Upon reaching the line that contains "has height=568, width=603." in the records below, begin repeating every line exactly through the last one, skipping pictures.
Top of Given data
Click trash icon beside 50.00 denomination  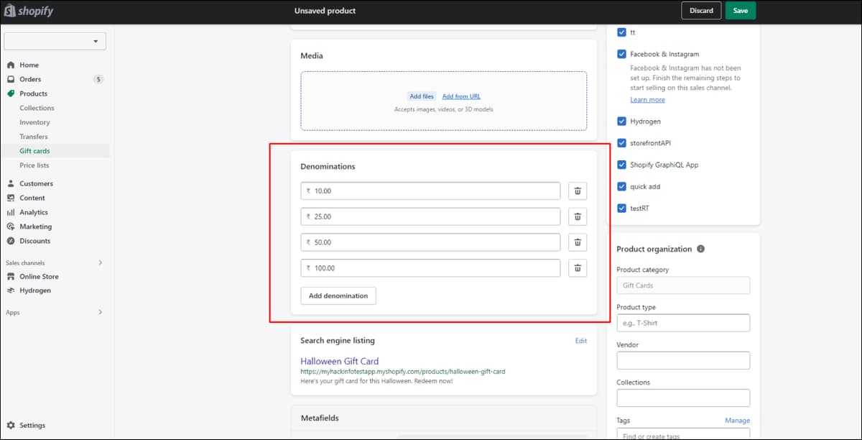(x=578, y=242)
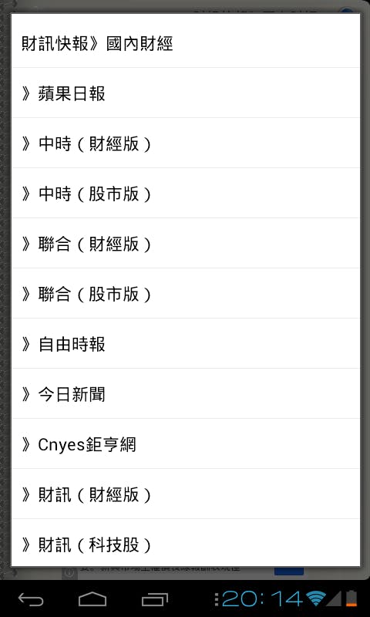Open 今日新聞 news source
The height and width of the screenshot is (617, 370).
pos(186,393)
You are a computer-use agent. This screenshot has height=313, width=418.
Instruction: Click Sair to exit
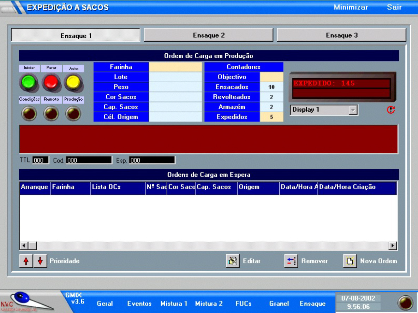[394, 7]
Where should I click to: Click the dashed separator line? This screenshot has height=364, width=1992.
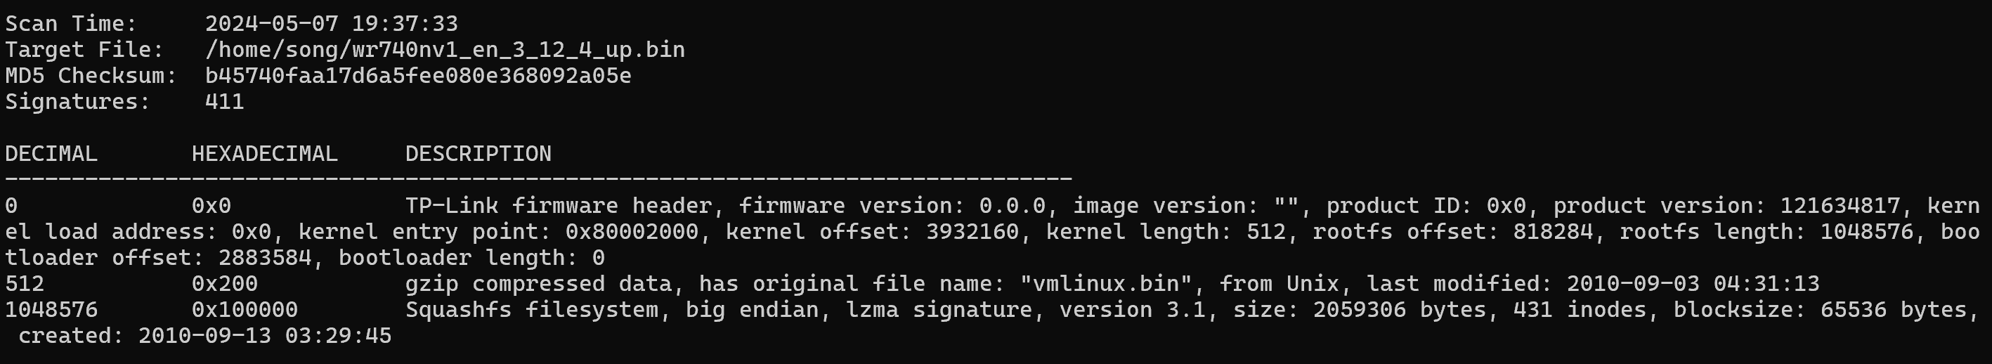tap(538, 179)
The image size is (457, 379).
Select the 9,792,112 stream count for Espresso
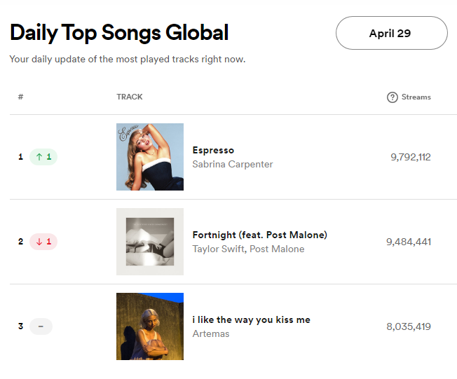point(410,157)
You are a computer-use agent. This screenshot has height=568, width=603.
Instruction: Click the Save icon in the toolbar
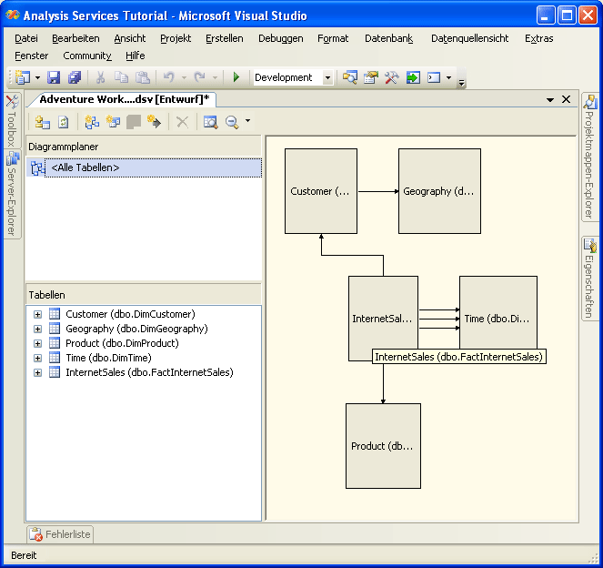54,78
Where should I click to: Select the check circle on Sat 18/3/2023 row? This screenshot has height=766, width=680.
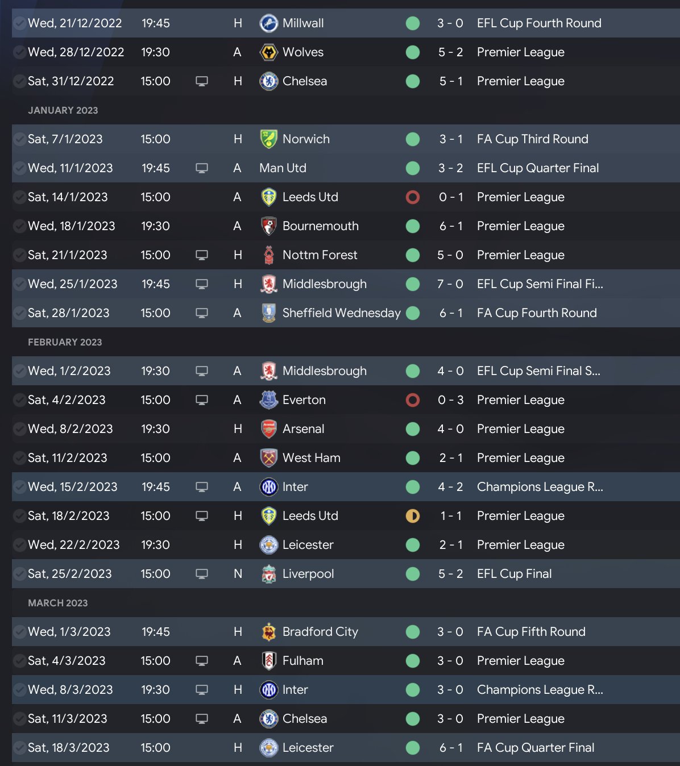point(20,748)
Bottom of Given data
▸ **Completed exercise**
You are a computer-use agent. This screenshot has height=568, width=603.
Instruction: Click the Save icon in the toolbar
54,78
Where should I click to: Select the check circle on Sat 18/3/2023 row? This screenshot has height=766, width=680.
point(20,748)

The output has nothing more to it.